Given task: Copy the items word for word, from the line containing "Open Dimitri de Vreeze name link" down to the end of the items, both ends included, and leave out the pictures.

>> begin Task inputs

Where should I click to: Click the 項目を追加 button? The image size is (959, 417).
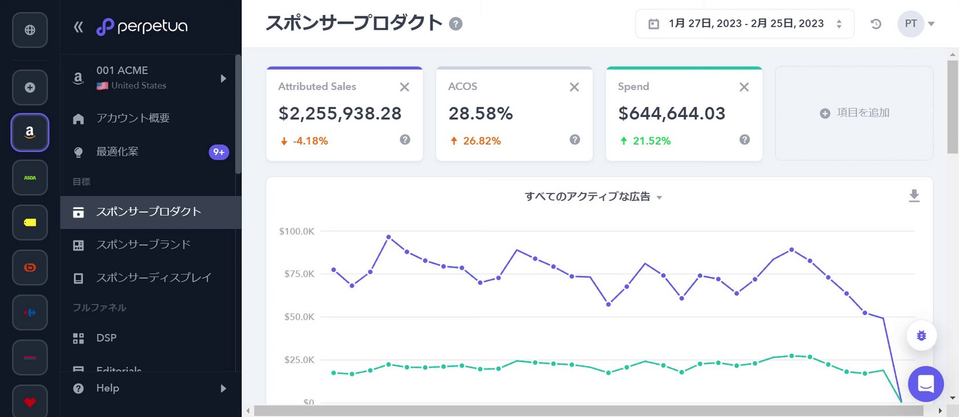854,113
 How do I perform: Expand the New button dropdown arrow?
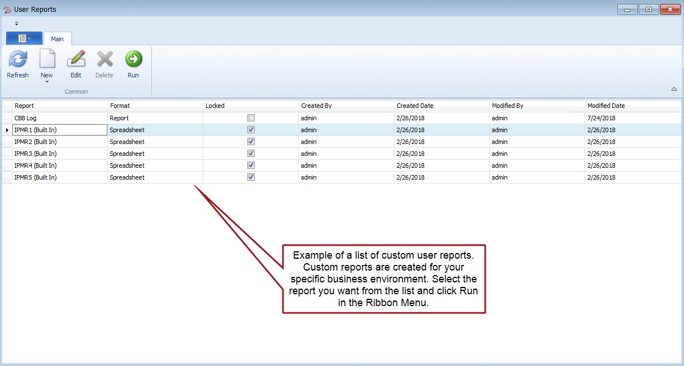[x=47, y=82]
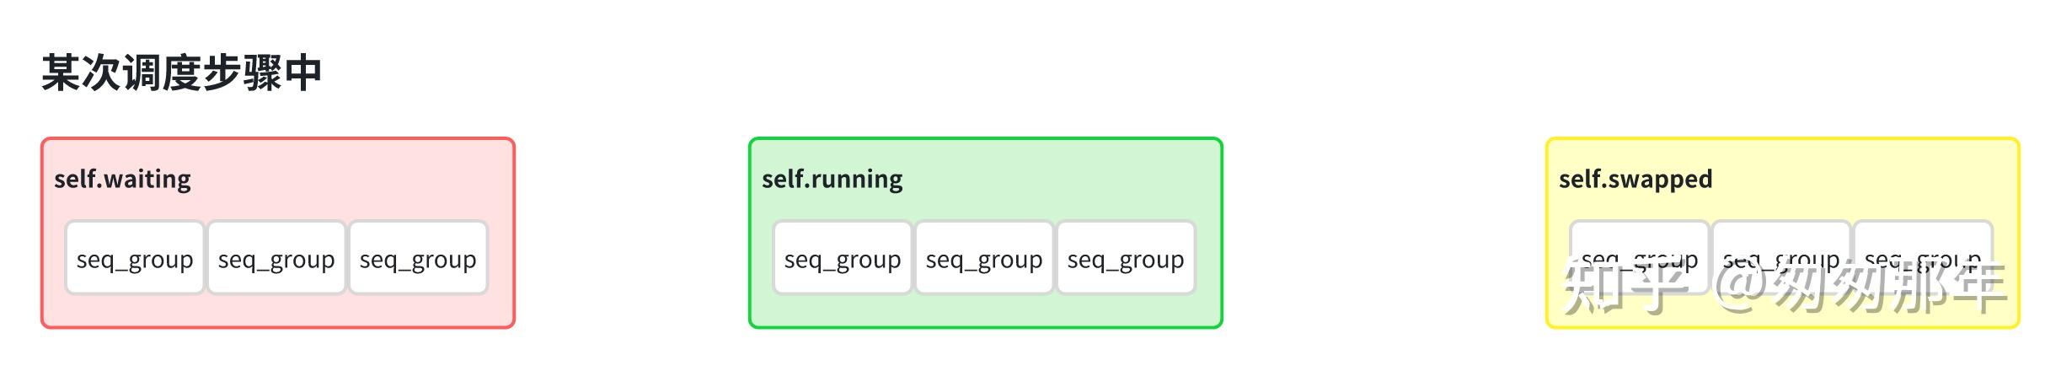Click the self.running label text
Viewport: 2061px width, 371px height.
coord(832,179)
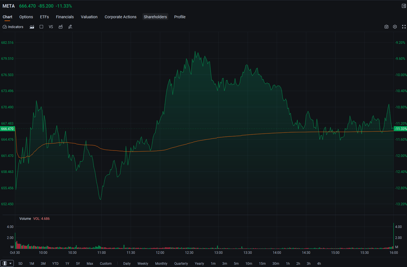Screen dimensions: 407x267
Task: Open the Shareholders tab
Action: click(x=155, y=17)
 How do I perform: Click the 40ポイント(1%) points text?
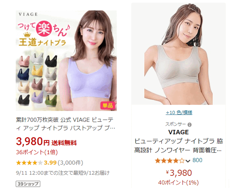pos(178,183)
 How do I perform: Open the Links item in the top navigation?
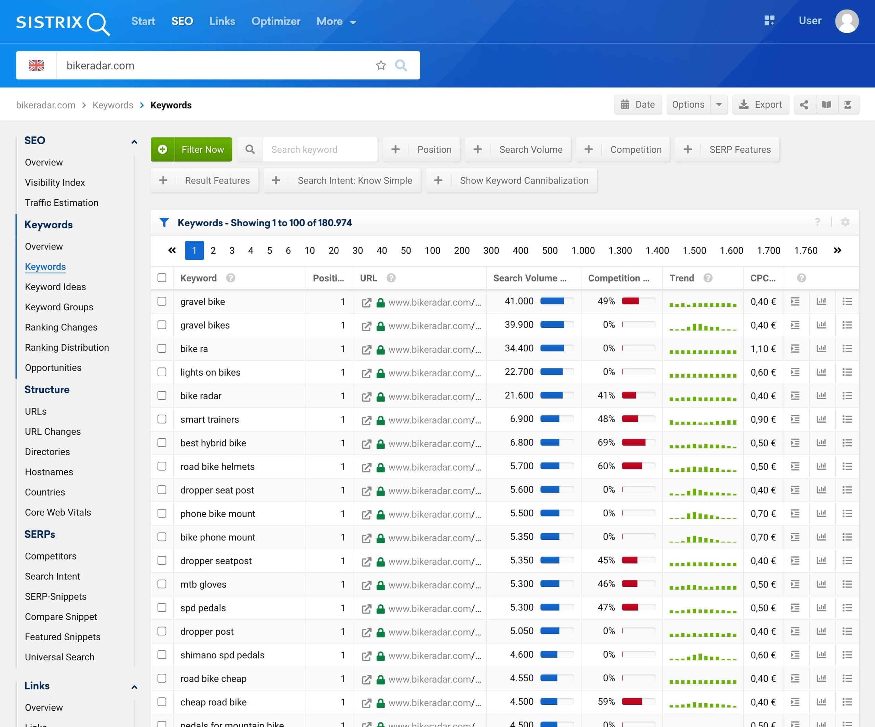pyautogui.click(x=222, y=21)
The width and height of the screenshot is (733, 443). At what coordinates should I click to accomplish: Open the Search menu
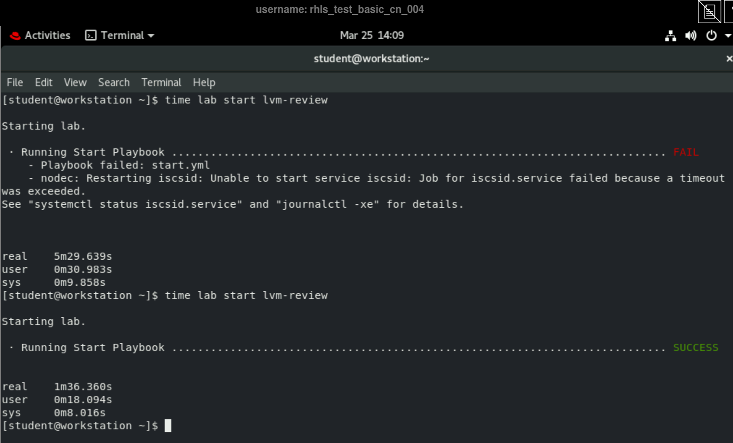114,83
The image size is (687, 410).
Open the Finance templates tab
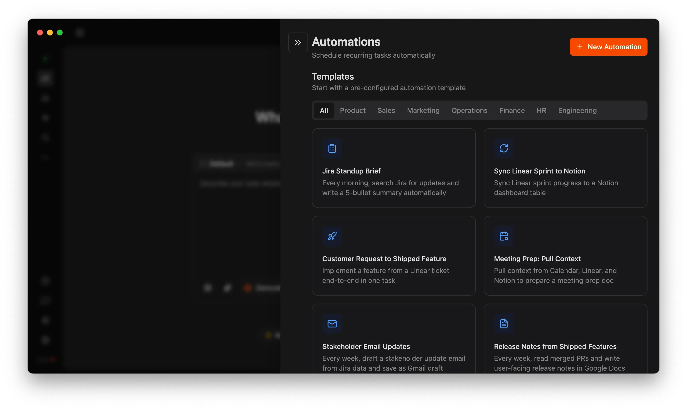pyautogui.click(x=512, y=110)
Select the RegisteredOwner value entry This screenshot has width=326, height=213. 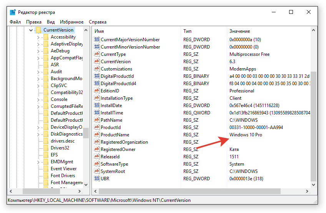tap(118, 149)
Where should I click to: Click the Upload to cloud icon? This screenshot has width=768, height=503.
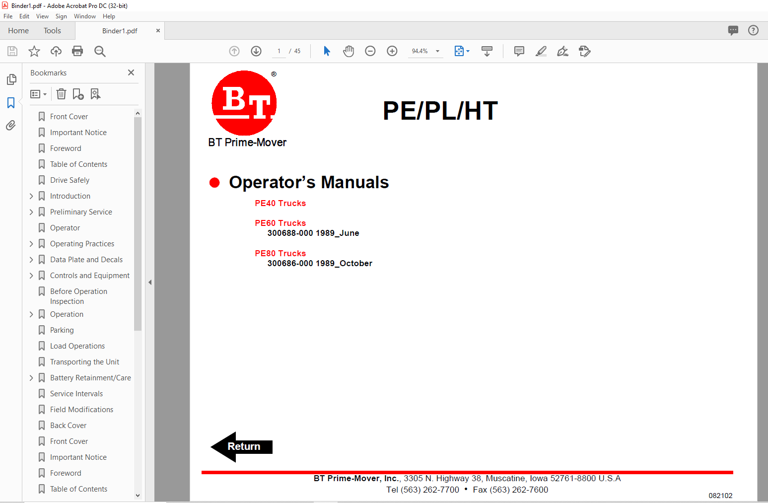coord(56,51)
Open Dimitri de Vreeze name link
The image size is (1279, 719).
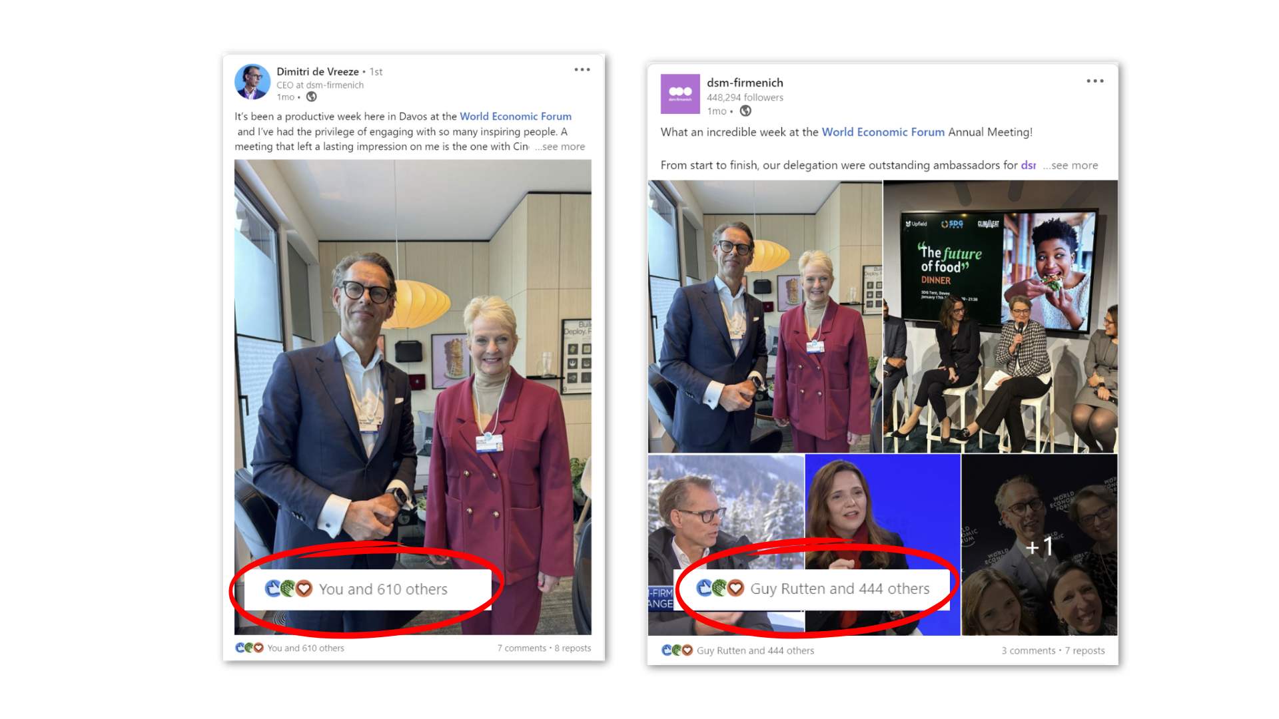click(x=318, y=71)

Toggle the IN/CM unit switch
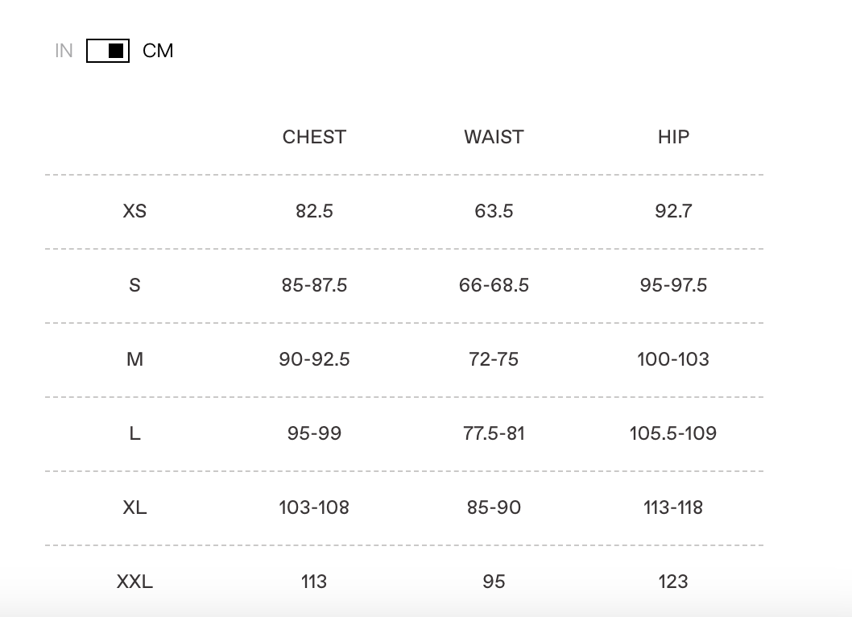108,51
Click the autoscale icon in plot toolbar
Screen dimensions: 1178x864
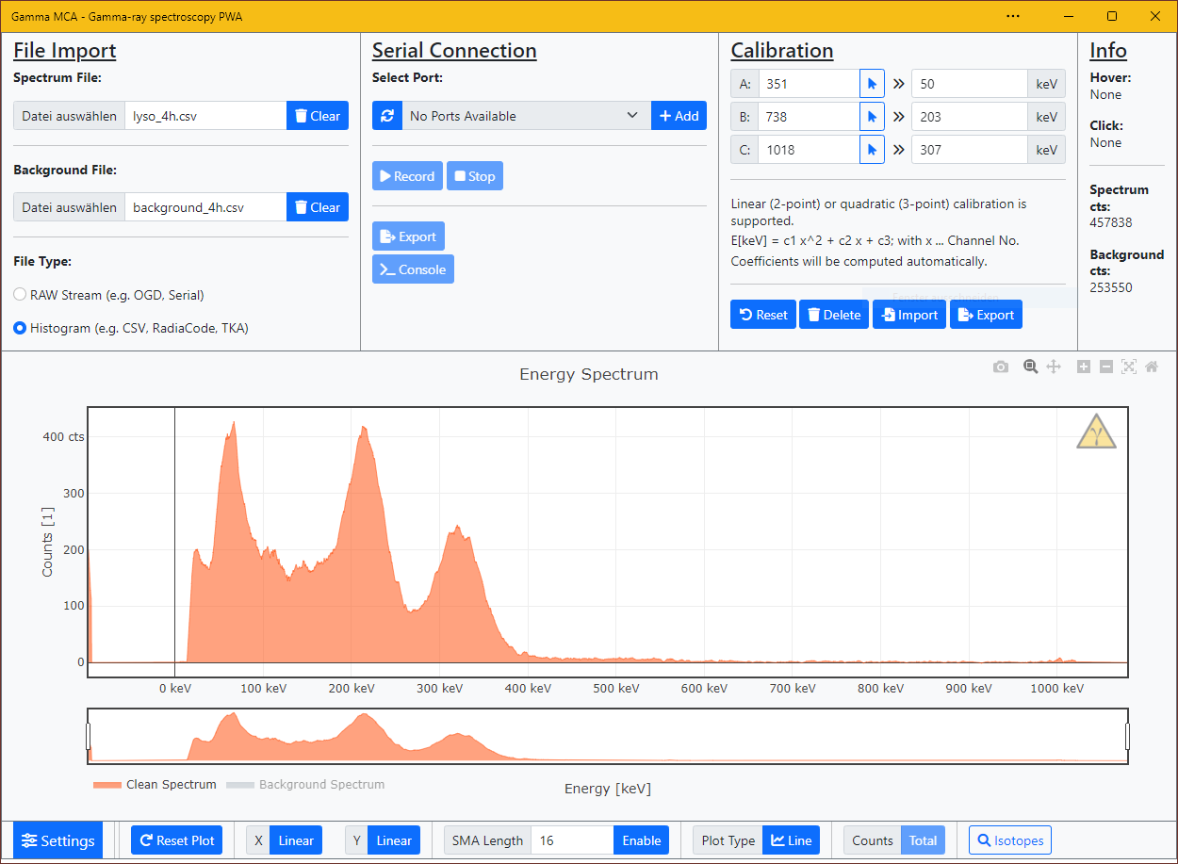pos(1129,367)
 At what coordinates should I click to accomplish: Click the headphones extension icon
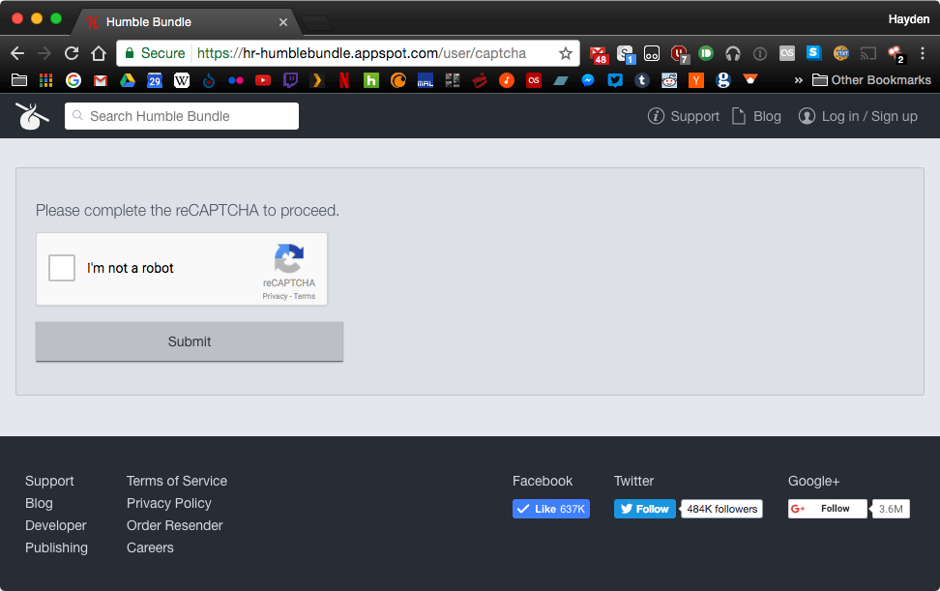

>> end Task inputs

Exercise response:
Open Dimitri de Vreeze name link
The image size is (1279, 719).
click(x=318, y=71)

Toggle the IN/CM unit switch
108,51
Click the autoscale icon in plot toolbar
Screen dimensions: 1178x864
pos(1129,367)
 At what coordinates should I click to accomplish: Click the headphones extension icon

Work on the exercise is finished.